We have inestigated the expression of the genes hydratase-dehydrogenase-epimerase (HDE), acyl-CoA oxidase (AOX) and catalase (CATL) of the diploid yeast Candida tropicalis. These genes encode enzymes which are localized to the peroxisome. Expression of each gene was monitored by immunoblot analysis of yeast lysates using antibodies directed against each protein. We demonstrate that carbon sources influence expression of these genes, and do so in a coordinate fashion.
We expressed C. tropicalis HDE in Saccharomyces cerevisiae and demonstrate that this trifunctional enzyme can be regulated by S. cerevisiae in a fashion that closely resembles that of C. tropicalis.

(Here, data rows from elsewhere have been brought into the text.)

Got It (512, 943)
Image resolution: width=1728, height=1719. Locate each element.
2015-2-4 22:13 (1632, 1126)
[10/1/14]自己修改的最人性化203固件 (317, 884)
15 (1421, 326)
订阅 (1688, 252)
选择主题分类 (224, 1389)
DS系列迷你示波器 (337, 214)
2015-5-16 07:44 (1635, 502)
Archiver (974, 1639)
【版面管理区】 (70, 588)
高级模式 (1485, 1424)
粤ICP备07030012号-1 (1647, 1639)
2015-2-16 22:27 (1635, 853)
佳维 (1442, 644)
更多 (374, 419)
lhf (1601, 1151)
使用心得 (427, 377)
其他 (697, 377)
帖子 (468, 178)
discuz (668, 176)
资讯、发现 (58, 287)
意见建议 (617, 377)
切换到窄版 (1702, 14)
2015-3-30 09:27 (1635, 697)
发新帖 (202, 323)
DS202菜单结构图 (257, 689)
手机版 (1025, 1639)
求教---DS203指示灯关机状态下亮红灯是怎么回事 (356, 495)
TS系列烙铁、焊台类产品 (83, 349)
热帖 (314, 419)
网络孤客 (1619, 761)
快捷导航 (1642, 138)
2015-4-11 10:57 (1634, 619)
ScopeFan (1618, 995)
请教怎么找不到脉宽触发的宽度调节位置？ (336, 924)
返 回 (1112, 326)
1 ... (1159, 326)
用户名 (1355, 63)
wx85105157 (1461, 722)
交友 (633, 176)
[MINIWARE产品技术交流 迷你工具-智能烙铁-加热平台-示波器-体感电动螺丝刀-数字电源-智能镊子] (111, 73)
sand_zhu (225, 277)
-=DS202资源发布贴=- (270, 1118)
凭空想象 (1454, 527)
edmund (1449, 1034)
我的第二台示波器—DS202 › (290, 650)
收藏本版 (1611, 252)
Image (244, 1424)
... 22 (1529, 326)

Expression of constructs containing deletions in the upstream region of the HDE gene allowed us to localize regions responsible for regulating the expression of this gene. Regions were identified that are responsible for both repression by glucose and induction by oleic acid. A glucoseresponsive region lies between nucleotides -466 and -334. An oleic acid-responsive region lies between nucleotides -333 and -281. An additional region controlling derepression by nonfermentable carbon sources is located downstream of nucleotide -281. Comparison of the upstream nucleotide sequences of HDE, AOX and CATL both to each other, and to upstream regions of other oleic acid-responsive genes of C. tropicalis has identified possible consensus nucleotide sequences for glucose-and oleic acid-responsive upstream elements. Since the regulation of the HDE gene in S. cerevisiae closely resembles that of C. tropicalis, this implies that similar mechanisms of transcriptional control operate in both yeasts. / Thesis / Master of Science (MS)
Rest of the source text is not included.